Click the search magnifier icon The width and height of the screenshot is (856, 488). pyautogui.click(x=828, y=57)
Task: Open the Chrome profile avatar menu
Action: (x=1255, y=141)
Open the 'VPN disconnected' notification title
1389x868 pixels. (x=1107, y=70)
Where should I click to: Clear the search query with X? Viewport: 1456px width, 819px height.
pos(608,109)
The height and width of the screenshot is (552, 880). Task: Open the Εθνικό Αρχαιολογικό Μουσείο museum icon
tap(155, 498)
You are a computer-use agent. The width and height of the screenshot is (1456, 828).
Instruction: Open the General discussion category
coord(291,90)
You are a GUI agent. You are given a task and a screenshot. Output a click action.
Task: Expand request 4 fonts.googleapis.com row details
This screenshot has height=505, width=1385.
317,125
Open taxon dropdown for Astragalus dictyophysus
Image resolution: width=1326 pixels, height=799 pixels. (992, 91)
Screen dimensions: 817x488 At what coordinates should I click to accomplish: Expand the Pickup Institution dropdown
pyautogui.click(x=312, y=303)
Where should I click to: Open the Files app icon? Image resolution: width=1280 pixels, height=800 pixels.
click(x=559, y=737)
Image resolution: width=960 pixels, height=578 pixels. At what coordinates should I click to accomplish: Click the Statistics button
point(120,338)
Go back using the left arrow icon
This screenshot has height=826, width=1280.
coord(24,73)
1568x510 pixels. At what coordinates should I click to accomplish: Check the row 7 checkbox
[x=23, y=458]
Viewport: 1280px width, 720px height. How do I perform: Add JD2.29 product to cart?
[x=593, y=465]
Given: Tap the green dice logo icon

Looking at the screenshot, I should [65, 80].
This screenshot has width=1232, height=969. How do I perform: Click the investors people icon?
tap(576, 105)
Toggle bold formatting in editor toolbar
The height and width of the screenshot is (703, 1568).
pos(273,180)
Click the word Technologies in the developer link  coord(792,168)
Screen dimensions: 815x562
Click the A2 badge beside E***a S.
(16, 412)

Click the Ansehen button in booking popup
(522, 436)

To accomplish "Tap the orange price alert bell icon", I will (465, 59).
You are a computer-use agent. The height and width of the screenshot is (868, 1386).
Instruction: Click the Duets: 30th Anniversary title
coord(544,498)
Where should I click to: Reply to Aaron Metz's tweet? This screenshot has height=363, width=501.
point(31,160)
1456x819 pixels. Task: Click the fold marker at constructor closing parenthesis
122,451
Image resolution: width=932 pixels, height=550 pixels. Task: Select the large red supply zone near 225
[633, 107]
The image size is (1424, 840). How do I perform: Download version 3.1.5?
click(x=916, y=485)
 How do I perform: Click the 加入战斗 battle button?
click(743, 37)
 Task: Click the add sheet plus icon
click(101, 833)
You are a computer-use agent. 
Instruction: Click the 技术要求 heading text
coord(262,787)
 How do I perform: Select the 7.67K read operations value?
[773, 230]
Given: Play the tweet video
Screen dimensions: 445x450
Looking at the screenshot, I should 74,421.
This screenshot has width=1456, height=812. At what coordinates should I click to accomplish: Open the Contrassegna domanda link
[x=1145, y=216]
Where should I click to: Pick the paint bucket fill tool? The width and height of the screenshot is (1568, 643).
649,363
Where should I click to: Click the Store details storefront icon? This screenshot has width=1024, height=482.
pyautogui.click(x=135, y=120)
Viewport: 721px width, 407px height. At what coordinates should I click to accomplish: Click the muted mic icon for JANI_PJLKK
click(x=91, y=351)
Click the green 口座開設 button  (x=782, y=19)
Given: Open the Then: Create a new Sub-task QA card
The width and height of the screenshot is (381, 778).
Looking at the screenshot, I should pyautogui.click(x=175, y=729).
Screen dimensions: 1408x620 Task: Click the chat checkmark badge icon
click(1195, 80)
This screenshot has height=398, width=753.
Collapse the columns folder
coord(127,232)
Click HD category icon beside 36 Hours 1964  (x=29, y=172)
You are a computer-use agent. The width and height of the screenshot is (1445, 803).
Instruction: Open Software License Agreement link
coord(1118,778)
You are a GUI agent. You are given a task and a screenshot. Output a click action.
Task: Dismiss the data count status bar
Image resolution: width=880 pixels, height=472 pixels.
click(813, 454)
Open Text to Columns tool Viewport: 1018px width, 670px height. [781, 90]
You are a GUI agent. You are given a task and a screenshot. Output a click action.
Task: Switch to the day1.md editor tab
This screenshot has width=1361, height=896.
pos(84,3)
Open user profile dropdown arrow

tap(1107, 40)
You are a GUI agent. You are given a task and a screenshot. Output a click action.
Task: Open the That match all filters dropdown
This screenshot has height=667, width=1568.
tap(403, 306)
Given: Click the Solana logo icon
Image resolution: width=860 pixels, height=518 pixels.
□ □ □
Task requirements: Render all of the material above as a Markdown table with two columns, Row and Text. Each non-blank line gets its own row, numbered in order.

Response to this exercise:
| Row | Text |
|---|---|
| 1 | Click the search magnifier icon The width and height of the screenshot is (856, 488). pyautogui.click(x=828, y=57) |
| 2 | Task: Open the Chrome profile avatar menu |
| 3 | Action: (x=1255, y=141) |
| 4 | Open the 'VPN disconnected' notification title |
| 5 | 1389x868 pixels. (x=1107, y=70) |
| 6 | Where should I click to: Clear the search query with X? Viewport: 1456px width, 819px height. |
| 7 | pos(608,109) |
| 8 | The height and width of the screenshot is (552, 880). Task: Open the Εθνικό Αρχαιολογικό Μουσείο museum icon |
| 9 | tap(155, 498) |
| 10 | You are a computer-use agent. The width and height of the screenshot is (1456, 828). |
| 11 | Instruction: Open the General discussion category |
| 12 | coord(291,90) |
| 13 | You are a GUI agent. You are given a task and a screenshot. Output a click action. |
| 14 | Task: Expand request 4 fonts.googleapis.com row details |
| 15 | This screenshot has height=505, width=1385. |
| 16 | 317,125 |
| 17 | Open taxon dropdown for Astragalus dictyophysus |
| 18 | Image resolution: width=1326 pixels, height=799 pixels. (992, 91) |
| 19 | Screen dimensions: 817x488 At what coordinates should I click to accomplish: Expand the Pickup Institution dropdown |
| 20 | pyautogui.click(x=312, y=303) |
| 21 | Where should I click to: Open the Files app icon? Image resolution: width=1280 pixels, height=800 pixels. |
| 22 | click(x=559, y=737) |
| 23 | Image resolution: width=960 pixels, height=578 pixels. At what coordinates should I click to accomplish: Click the Statistics button |
| 24 | point(120,338) |
| 25 | Go back using the left arrow icon |
| 26 | This screenshot has height=826, width=1280. |
| 27 | coord(24,73) |
| 28 | 1568x510 pixels. At what coordinates should I click to accomplish: Check the row 7 checkbox |
| 29 | [x=23, y=458] |
| 30 | Viewport: 1280px width, 720px height. How do I perform: Add JD2.29 product to cart? |
| 31 | [x=593, y=465] |
| 32 | Given: Tap the green dice logo icon |
| 33 | Looking at the screenshot, I should [65, 80]. |
| 34 | This screenshot has width=1232, height=969. How do I perform: Click the investors people icon? |
| 35 | tap(576, 105) |
| 36 | Toggle bold formatting in editor toolbar |
| 37 | The height and width of the screenshot is (703, 1568). |
| 38 | pos(273,180) |
| 39 | Click the word Technologies in the developer link  coord(792,168) |
| 40 | Screen dimensions: 815x562 |
| 41 | Click the A2 badge beside E***a S. |
| 42 | (16, 412) |
| 43 | Click the Ansehen button in booking popup |
| 44 | (522, 436) |
| 45 | To accomplish "Tap the orange price alert bell icon", I will (465, 59). |
| 46 | You are a computer-use agent. The height and width of the screenshot is (868, 1386). |
| 47 | Instruction: Click the Duets: 30th Anniversary title |
| 48 | coord(544,498) |
| 49 | Where should I click to: Reply to Aaron Metz's tweet? This screenshot has height=363, width=501. |
| 50 | point(31,160) |
| 51 | 1456x819 pixels. Task: Click the fold marker at constructor closing parenthesis |
| 52 | 122,451 |
| 53 | Image resolution: width=932 pixels, height=550 pixels. Task: Select the large red supply zone near 225 |
| 54 | [633, 107] |
| 55 | The image size is (1424, 840). How do I perform: Download version 3.1.5? |
| 56 | click(x=916, y=485) |
| 57 |  How do I perform: Click the 加入战斗 battle button? |
| 58 | click(743, 37) |
| 59 |  Task: Click the add sheet plus icon |
| 60 | click(101, 833) |
| 61 | You are a computer-use agent.  |
| 62 | Instruction: Click the 技术要求 heading text |
| 63 | coord(262,787) |
| 64 |  How do I perform: Select the 7.67K read operations value? |
| 65 | [773, 230] |
| 66 | Given: Play the tweet video |
| 67 | Screen dimensions: 445x450 |
| 68 | Looking at the screenshot, I should 74,421. |
| 69 | This screenshot has width=1456, height=812. At what coordinates should I click to accomplish: Open the Contrassegna domanda link |
| 70 | [x=1145, y=216] |
| 71 | Where should I click to: Pick the paint bucket fill tool? The width and height of the screenshot is (1568, 643). |
| 72 | 649,363 |
| 73 | Where should I click to: Click the Store details storefront icon? This screenshot has width=1024, height=482. |
| 74 | pyautogui.click(x=135, y=120) |
| 75 | Viewport: 721px width, 407px height. At what coordinates should I click to accomplish: Click the muted mic icon for JANI_PJLKK |
| 76 | click(x=91, y=351) |
| 77 | Click the green 口座開設 button  (x=782, y=19) |
| 78 | Given: Open the Then: Create a new Sub-task QA card |
| 79 | The width and height of the screenshot is (381, 778). |
| 80 | Looking at the screenshot, I should pyautogui.click(x=175, y=729). |
| 81 | Screen dimensions: 1408x620 Task: Click the chat checkmark badge icon |
| 82 | click(1195, 80) |
| 83 | This screenshot has height=398, width=753. |
| 84 | Collapse the columns folder |
| 85 | coord(127,232) |
| 86 | Click HD category icon beside 36 Hours 1964  (x=29, y=172) |
| 87 | You are a computer-use agent. The width and height of the screenshot is (1445, 803). |
| 88 | Instruction: Open Software License Agreement link |
| 89 | coord(1118,778) |
| 90 | You are a GUI agent. You are given a task and a screenshot. Output a click action. |
| 91 | Task: Dismiss the data count status bar |
| 92 | Image resolution: width=880 pixels, height=472 pixels. |
| 93 | click(813, 454) |
| 94 | Open Text to Columns tool Viewport: 1018px width, 670px height. [781, 90] |
| 95 | You are a GUI agent. You are given a task and a screenshot. Output a click action. |
| 96 | Task: Switch to the day1.md editor tab |
| 97 | This screenshot has width=1361, height=896. |
| 98 | pos(84,3) |
| 99 | Open user profile dropdown arrow |
| 100 | tap(1107, 40) |
| 101 | You are a GUI agent. You are given a task and a screenshot. Output a click action. |
| 102 | Task: Open the That match all filters dropdown |
| 103 | This screenshot has height=667, width=1568. |
| 104 | tap(403, 306) |
| 105 | Given: Click the Solana logo icon |
| 106 | Image resolution: width=860 pixels, height=518 pixels. |